DELİLLERİN İNCELENMESİ VE GEREKÇE;
Dava; dava konusu —– plakalı hususi kullanımlı aracın kasko sigortacısı olan davalıya karşı hasar bedeli istemine ilişkindir.Görevle ilgili düzenlemeler kamu düzenine ilişkindir. HMK m. 114/1-c gereğince görev dava şartı olup HMK m. 115/1 uyarınca taraflar ileri sürmese dahi yargılamanın her aşamasında re’sen gözetilmelidir.Bir davanın Ticaret Mahkemelerinde görülebilmesi için açılan davanın mutlak veya nispi ticari davalardan olması gerekmektedir. 6102 sayılı Türk Ticaret Kanunu’nun 4. maddesinde mutlak ticari davalar belirtildikten sonra her iki tarafın da ticari işletmesiyle ilgili hususlardan doğan hukuk davaları nispi ticari davalar olarak sayılmış ve 5. maddesinde de “Aksine hüküm bulunmadıkça, dava olunan şeyin değerine veya tutarına bakılmaksızın asliye ticaret mahkemesi tüm ticari davalar ile ticari nitelikteki çekişmesiz yargı işlerine bakmakla görevlidir” hükmü getirilerek görev hususunun kapsamı düzenlenmiştir. Buna göre bir davada Asliye Ticaret Mahkemesinin görevli olabilmesi için mezkur kanunun 4. maddesinde sayılan mutlak bir ticari dava olması veya her iki taraf tacir olup uyuşmazlığın da her iki tarafın ticari işletmesiyle ilgili bir husustan doğması gerekmektedir.Somut olayda, davacı şirketçe kendisine ait dava konusu —– plakalı hususi kullanımlı zirai aracın kasko şirketine dava açıldığından uyuşmazlığa bakmada görevli mahkeme Asliye Hukuk Mahkemesi olduğundan davanın görev nedeniyle dava şartı yokluğundan usulden reddine dair aşağıdaki şekilde hüküm kurmak gerekmiştir.

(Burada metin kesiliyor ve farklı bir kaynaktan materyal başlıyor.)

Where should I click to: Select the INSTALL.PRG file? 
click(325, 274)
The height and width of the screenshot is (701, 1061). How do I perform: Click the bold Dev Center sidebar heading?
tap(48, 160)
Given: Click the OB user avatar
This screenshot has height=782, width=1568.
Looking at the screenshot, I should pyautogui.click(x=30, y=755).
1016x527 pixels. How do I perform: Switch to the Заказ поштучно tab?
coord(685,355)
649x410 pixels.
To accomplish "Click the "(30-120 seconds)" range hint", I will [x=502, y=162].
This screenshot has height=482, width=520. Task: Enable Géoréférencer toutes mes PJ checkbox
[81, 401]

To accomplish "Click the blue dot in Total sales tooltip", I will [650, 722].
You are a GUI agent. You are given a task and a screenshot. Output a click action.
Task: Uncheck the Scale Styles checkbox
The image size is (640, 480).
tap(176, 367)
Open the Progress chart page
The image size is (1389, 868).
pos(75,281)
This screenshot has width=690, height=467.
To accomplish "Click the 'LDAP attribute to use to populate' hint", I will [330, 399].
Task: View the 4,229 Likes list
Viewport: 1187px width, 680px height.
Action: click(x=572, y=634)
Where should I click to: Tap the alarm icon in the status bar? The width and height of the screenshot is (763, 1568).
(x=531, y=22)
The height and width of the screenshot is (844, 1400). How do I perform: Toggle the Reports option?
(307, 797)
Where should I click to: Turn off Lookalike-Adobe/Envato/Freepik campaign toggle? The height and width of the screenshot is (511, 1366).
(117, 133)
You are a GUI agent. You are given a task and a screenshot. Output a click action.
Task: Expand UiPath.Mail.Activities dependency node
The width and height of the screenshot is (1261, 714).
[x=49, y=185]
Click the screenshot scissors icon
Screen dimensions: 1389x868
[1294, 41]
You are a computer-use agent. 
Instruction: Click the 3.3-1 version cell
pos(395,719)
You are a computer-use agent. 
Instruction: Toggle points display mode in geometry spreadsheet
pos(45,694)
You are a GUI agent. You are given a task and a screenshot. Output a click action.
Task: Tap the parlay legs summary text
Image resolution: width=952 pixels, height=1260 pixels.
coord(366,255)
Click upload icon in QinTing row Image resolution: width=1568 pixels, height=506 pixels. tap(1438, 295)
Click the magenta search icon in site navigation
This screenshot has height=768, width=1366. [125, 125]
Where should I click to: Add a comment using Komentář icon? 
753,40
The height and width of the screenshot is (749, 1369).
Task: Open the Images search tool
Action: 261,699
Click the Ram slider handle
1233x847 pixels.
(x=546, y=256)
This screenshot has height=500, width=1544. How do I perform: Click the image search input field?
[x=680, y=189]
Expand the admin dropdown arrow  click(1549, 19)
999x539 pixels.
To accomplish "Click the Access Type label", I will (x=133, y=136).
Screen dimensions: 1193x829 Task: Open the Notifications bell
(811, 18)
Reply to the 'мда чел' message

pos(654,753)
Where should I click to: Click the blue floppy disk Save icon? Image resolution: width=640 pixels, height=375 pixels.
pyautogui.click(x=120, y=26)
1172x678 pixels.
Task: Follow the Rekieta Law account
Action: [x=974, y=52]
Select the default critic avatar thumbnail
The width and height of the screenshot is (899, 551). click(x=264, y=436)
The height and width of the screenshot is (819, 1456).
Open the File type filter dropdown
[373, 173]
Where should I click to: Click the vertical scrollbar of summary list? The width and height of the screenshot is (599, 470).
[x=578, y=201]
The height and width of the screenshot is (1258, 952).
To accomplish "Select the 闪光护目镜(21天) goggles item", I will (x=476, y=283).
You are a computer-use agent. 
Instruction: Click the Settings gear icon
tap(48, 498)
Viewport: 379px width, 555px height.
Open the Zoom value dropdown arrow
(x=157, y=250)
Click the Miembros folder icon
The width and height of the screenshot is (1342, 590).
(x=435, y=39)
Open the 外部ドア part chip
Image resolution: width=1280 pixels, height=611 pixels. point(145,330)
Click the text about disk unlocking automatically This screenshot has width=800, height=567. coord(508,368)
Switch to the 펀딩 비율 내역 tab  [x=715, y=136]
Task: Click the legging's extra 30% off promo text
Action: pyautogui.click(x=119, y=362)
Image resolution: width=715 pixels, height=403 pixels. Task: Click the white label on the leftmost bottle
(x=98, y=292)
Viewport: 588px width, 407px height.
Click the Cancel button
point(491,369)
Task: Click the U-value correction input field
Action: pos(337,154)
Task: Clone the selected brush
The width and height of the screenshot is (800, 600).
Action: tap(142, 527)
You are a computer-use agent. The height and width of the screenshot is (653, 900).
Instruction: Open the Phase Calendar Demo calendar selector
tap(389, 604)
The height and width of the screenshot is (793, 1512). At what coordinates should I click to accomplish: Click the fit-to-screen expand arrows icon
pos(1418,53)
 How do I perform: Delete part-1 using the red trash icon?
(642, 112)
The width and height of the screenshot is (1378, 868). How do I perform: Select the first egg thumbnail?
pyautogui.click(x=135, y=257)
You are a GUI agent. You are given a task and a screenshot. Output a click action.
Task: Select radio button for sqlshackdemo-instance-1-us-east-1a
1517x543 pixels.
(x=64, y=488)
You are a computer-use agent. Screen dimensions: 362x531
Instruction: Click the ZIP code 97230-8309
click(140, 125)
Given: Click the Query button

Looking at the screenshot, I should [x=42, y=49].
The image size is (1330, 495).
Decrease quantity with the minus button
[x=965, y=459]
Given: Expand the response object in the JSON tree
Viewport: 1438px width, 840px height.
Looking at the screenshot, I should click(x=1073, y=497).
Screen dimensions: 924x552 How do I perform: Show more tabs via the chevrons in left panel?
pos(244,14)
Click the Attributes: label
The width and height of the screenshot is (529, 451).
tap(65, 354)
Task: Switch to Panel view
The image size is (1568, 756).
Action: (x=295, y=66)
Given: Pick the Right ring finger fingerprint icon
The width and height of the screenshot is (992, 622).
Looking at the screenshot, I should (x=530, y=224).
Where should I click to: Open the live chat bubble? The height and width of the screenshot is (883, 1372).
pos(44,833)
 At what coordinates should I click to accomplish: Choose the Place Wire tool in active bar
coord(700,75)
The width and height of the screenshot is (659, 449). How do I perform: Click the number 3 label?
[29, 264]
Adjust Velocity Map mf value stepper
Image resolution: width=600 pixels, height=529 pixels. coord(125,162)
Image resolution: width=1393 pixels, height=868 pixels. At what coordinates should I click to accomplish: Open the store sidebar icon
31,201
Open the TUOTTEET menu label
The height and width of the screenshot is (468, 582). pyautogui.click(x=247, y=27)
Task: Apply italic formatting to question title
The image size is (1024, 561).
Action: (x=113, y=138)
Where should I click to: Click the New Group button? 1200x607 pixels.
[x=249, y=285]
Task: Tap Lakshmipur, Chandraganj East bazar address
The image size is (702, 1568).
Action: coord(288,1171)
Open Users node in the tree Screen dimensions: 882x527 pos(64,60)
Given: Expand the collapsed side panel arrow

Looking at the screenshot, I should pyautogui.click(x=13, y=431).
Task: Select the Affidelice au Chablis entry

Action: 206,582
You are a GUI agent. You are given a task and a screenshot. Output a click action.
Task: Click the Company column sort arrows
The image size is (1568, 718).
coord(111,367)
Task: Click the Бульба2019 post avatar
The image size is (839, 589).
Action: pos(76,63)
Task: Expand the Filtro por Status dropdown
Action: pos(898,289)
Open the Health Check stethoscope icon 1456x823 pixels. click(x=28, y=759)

HÜKÜM : Yukarıda Açıklanan Nedenlerle;
1-Mahkememizin görevsizliği nedeniyle HMK.’nın 114(1)/c maddesinin yollamasıyla HMK.’nın 115(2). Maddesi uyarınca davanın dava şartı yokluğu nedeniyle usulden REDDİNE,
2-HMK.’nın 20.maddesi uyarınca, iş bu kararın kesinleştiği tarihten itibaren iki haftalık süre içerisinde başvuru halinde, dava dosyasının görevli —–NÖBETÇİ ASLİYE HUKUK MAHKEMESİNE GÖNDERİLMESİNE,
3-HMK.’nın 331/2 maddesi uyarınca yargılama giderleri ve vekalet ücretinin görevli mahkemece DEĞERLENDİRİLMESİNE,Gerekçeli kararın taraflara tebliğinden itibaren 2 haftalık süre içinde istinaf kanun yolu açık olmak üzere taraf vekillerinin yüzüne karşı verilen karar açıkça okundu, usulen anlatıldı.